CONSIGNES
**A.** Indiquez si chacune des affirmations suivantes concorde avec le texte sur la prévention des risques, en répondant par oui ou par non et en citant mot pour mot le passage décisif : (i) le document unique a été mis en place pour identifier les principaux risques liés à l'activité ; (ii) la formation des chargés de prévention dure trois jours ; (iii) Gérard Richebois est conseiller en prévention de l'OPPBTP.
**B.** Mettez à jour le passage du texte sur la prévention des risques qui s'ouvre sur les mots contenant "Gérard a réalisé" et se termine par "ce petit groupe.", en remplaçant "compagnons" par "salariés".
**C.** Rédigez, s'il vous plaît, la suite du texte sur la prévention des risques à partir de l'endroit où il s'arrête.

TEXTE FOURNI

***

Nous avions déjà mis en place le document unique afin d’identifier les principaux risques liés à notre activité, en complément de notre politique RSE. Mais ce n’était pas suffisant. Nous avons pris davantage conscience des enjeux lorsque Gérard Richebois, le conseiller en prévention de l’OPPBTP dans la région, nous a contactés il y a quelques mois dans le cadre de la campagne « Chutes de hauteur ».
Quels sont les engagements pris ?
Gérard a réalisé un audit précis, qui a permis de définir un plan d’action. Par exemple, tous les compagnons vont prochainement bénéficier d’une journée de sensibilisation à la sécurité. Avec l’aide de Constructys, qui accompagne la formation professionnelle, le coût est réduit. Dans un second temps, nous souhaitons désigner deux chargés de prévention. Ils devront suivre une formation de deux jours, qui ne se fait qu’avec un minimum de six personnes. À travers la Confédération de l’artisanat et des petites entreprises du bâtiment (Capeb, NDLR), nous tentons de constituer ce petit groupe.

***

Enregistrements
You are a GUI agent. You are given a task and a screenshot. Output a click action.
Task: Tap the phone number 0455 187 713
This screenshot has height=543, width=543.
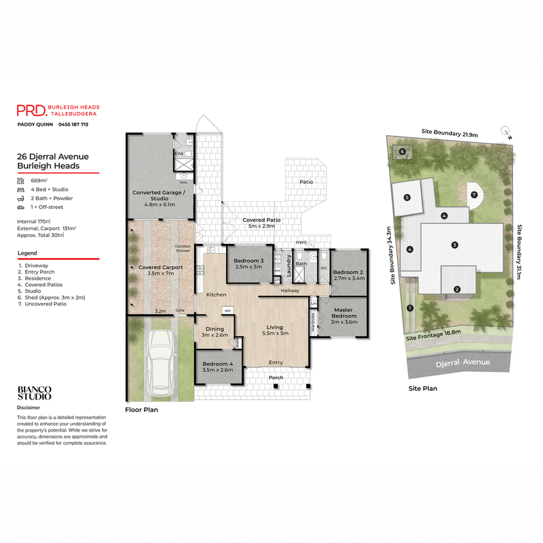point(73,125)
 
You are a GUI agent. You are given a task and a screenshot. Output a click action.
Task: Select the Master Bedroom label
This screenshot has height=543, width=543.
point(343,316)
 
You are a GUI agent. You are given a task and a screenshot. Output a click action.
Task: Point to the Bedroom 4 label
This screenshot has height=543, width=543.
point(217,367)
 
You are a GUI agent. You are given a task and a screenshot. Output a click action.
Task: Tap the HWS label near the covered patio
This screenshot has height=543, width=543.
point(301,242)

***

CORRIGÉ
**A.**
(i) Oui : « Nous avions déjà mis en place le document unique afin d’identifier les principaux risques liés à notre activité »
(ii) Non : « Ils devront suivre une formation de deux jours »
(iii) Oui : « Gérard Richebois, le conseiller en prévention de l’OPPBTP dans la région »

**B.**
Gérard a réalisé un audit précis, qui a permis de définir un plan d’action. Par exemple, tous les salariés vont prochainement bénéficier d’une journée de sensibilisation à la sécurité. Avec l’aide de Constructys, qui accompagne la formation professionnelle, le coût est réduit. Dans un second temps, nous souhaitons désigner deux chargés de prévention. Ils devront suivre une formation de deux jours, qui ne se fait qu’avec un minimum de six personnes. À travers la Confédération de l’artisanat et des petites entreprises du bâtiment (Capeb, NDLR), nous tentons de constituer ce petit groupe.

**C.**
Comment réagissent les salariés ?
L’accueil est positif. Les jeunes sont plus sensibles à la sécurité et aux conditions de travail. Les plus anciens sont sérieux mais sont parfois dans la routine et moins attentifs aux règles. La prévention est un travail de longue haleine et il faut rabâcher les messages, encore et toujours. L’accompagnement de l’OPPBTP est primordial pour s’adapter en permanence et mesurer si nous sommes sur la bonne voie.
La prévention est un travail de longue haleine et il faut rabâcher les messages, encore et toujours.
Laurent et Mathieu Bosco, codirigeants
Originaire de Marseille, Laurent Bosco fut d’abord chauffeur routier avant de lancer son entreprise en 2002, apprenant le métier sur le tas. À 51 ans, il lui reste encore quelques belles années, mais il réfléchit déjà à sa succession. Mathieu, l’un de ses deux fils, a rejoint CRT en 2021 et l’aide à répondre aux enjeux de demain. Titulaire d’un master, le jeune homme de 28 ans s’occupe notamment
de la partie administrative.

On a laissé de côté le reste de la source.